Kindness is defined as extending tenderness or goodwill; lavishing with happiness and grace. In God’s Word, it is frequently synonymous with love, lovingkindness, or unfailing love, often summarizing God’s covenants with His people. The Lord said, “‘I have loved you with an everlasting love; I have drawn you {to myself} with unfailing kindness’” (Jeremiah31:3).

On earth, Christ showed kindness to everyone He encountered, regardless of their status. It is imperative that we learn the life principle Jesus embraced. When the Messiah was crucified, His body had already been physically abused beyond recognition. Tortured and with His last remaining trace of energy, Christ offered compassion to the criminal crucified on the cross beside Him.
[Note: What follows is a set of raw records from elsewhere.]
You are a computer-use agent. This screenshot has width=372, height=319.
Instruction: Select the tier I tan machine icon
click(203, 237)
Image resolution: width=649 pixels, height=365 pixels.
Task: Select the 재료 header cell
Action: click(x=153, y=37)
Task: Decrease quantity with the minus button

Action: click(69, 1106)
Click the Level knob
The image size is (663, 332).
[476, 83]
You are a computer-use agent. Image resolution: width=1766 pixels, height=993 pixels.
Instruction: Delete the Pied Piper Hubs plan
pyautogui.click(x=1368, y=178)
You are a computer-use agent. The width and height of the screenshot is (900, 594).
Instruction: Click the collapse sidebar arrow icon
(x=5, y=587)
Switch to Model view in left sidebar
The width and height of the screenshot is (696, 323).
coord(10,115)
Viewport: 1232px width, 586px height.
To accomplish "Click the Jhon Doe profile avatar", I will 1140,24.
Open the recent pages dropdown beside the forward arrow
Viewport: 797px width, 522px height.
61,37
“‘Truly I tell you, today you will be with me in paradise’” (Luke 23:43). Christ granted kindness during His worst hour. Surely we can express similar outreach to others during our best of times. God expects more than civility in our relationships; He empowers us to adopt Jesus’ attributes. “As God’s chosen people, holy and dearly loved, clothe yourself with compassion, kindness, humility, gentleness, and patience” (Colossians 3:12). Our compassion and kindness that imitate Jesus indicate a deep stirring within our inner spirit. True character is revealed when the charity that wells up in our hearts converts to tangible acts of lovingkindness.


All Bible references are taken from the NIV unless otherwise indicated.